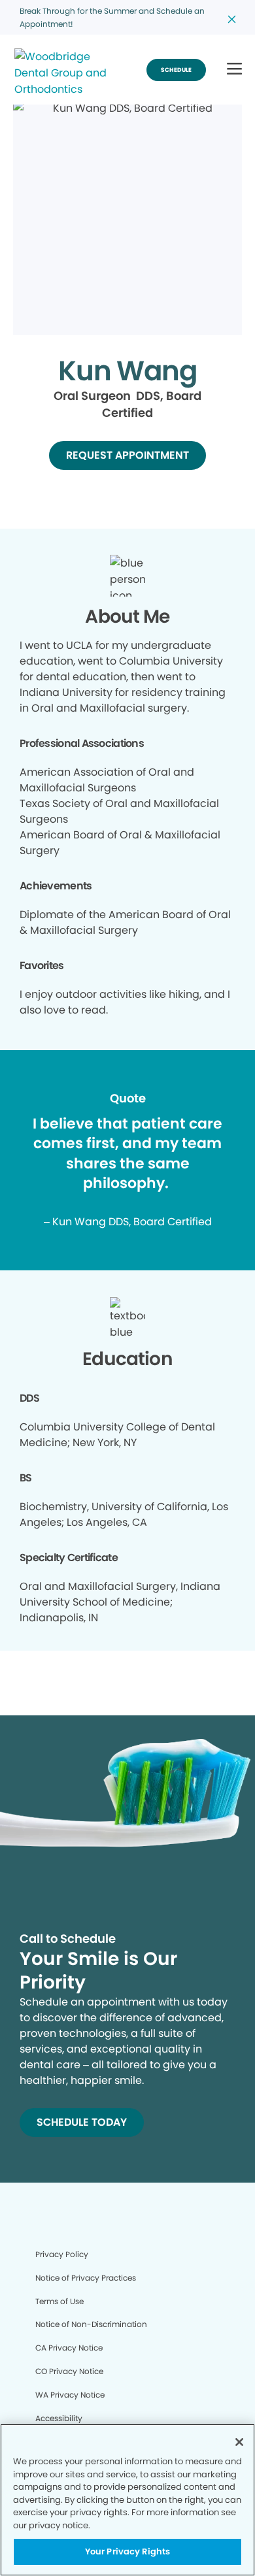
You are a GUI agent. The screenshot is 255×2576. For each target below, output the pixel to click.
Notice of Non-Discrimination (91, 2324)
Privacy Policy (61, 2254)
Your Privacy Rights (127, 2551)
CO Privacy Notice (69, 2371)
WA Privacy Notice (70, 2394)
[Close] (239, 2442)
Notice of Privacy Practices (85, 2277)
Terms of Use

▬▬▬▬▬▬▬▬▬▬

* EXERCISE BRIEF:
All lines in the records that contain "Notice" are to be copied and returned.

* SOLUTION:
Notice of Non-Discrimination (91, 2324)
CO Privacy Notice (69, 2371)
WA Privacy Notice (70, 2394)
Notice of Privacy Practices (85, 2277)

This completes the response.